Apr 6, 2019 | 0 comments

“Pinball Wizards” – Photo by Vicki Carter

I was probably the one who began calling it “Show and Tell” – a throwback to my years of teaching primary-aged kids in the days when we actually had the luxury of time in the classroom.  Our Friday Night Gatherings, of course, are all about the luxury of time spent with friends each week – a “guzz’n’gossip time” Gordon used to call it or “a salon” according to Cate or “a soiree” Cyndy once said.   Nyel and I still just call it “Friday Night” but it often ends with Tucker sharing something from his seemingly endless collection.  That’s the part of the evening I now think of as “TST” (which, according the online Freed Dictionary has 79 meanings, none of which is “Tucker’s Show and Tell.”

I don’t remember exactly when Tucker began bringing things to tell us about.  Sometimes it would be something small that he’d pull out of his pocket.  Sometimes it would be a photograph or a document that he carried in a manila folder and sat on top of the piano until TST time came.  Always, he waits until toward the end of our five-to-seven time slot; often, I have to cue him by asking, “Tucker, did you bring something to share?”  He has never said “no” that I remember.

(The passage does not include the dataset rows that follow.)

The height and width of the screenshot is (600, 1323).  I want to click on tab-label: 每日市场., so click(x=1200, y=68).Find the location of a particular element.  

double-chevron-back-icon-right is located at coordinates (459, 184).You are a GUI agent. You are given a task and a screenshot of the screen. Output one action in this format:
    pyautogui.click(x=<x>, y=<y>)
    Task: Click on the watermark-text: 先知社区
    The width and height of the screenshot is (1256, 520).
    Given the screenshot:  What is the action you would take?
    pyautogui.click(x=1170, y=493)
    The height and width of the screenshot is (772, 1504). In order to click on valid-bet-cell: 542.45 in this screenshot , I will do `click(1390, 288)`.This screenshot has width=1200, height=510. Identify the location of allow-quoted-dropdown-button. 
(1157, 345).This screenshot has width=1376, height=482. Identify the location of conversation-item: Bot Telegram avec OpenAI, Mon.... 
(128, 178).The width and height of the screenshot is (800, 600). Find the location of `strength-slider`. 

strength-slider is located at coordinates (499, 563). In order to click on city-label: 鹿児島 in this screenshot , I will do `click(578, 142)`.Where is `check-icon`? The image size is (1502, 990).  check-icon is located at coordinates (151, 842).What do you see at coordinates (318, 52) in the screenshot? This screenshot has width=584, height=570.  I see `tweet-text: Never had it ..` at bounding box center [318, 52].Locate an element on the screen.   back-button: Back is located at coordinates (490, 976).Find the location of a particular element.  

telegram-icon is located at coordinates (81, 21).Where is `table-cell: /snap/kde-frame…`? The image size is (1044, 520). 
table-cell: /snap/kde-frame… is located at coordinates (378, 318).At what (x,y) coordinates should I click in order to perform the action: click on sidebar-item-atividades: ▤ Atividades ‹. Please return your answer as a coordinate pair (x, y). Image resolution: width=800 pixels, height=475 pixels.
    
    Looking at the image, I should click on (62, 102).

Tucker wih His Pinball Machines – 2009

Tucker is a collector.  Not a collector of any one thing – not like those who collect teacups or garden gnomes or old tools.  Tucker is an eclectic collector – everything from shipwreck salvage to World War One posters to German Foresters’ ephemera or old, hand-painted signs.  Much of what he collects (but not all) relates to his family heritage.  Perhaps the biggest single part of his collection are the pinball machines – over 100 of them at one count– and now mostly in storage while he readies a part of his boat house to serve as an arcade!

Last night he brought his Show and Tell on hand truck.  (I think that was a first!)  He sat it more-or-less out of sight from the gathering and, when the time came (read: when prompted) presented us with a fabulous 1932 pinball called “Five Star Final.”  For a penny, the player could put seven balls in play, including “the gold” ball made of brass.   It got double points wherever it landed!

Five Star Final

In typical Tucker fashion, he gave us a bit of background on the game:  “Five Star Final” was a 1931 Hollywood movie based on a play by Louis Weitzenkorn. It was nominated for Best Picture. The maker, David Gottlieb, grandson, chose the name because he thought it was the last game he would ever make but, as it turned out, the D. Gottlieb & Company continued making pinballs from 1931 to 1977 when Columbia Pictures Industries acquired the company from the Gottlieb family. In 1983, after the Coca Cola Company had acquired Columbia, the pinball assets of D. Gottlieb & Co. were transferred to a new Coca Cola subsidiary, Mylstar Electronics.

Five Star Final is described in the International Pinball Data Base as a “table top/counter game; the machine is approximately 32 inches long, 17 inches wide, and 8 inches high; 5,7, or 10 balls per play, for 1 cent or 5 cents.  Figure Eight playfield layout.”

What couldn’t be described was the fun that the game provided to last evening’s Friday Nighters!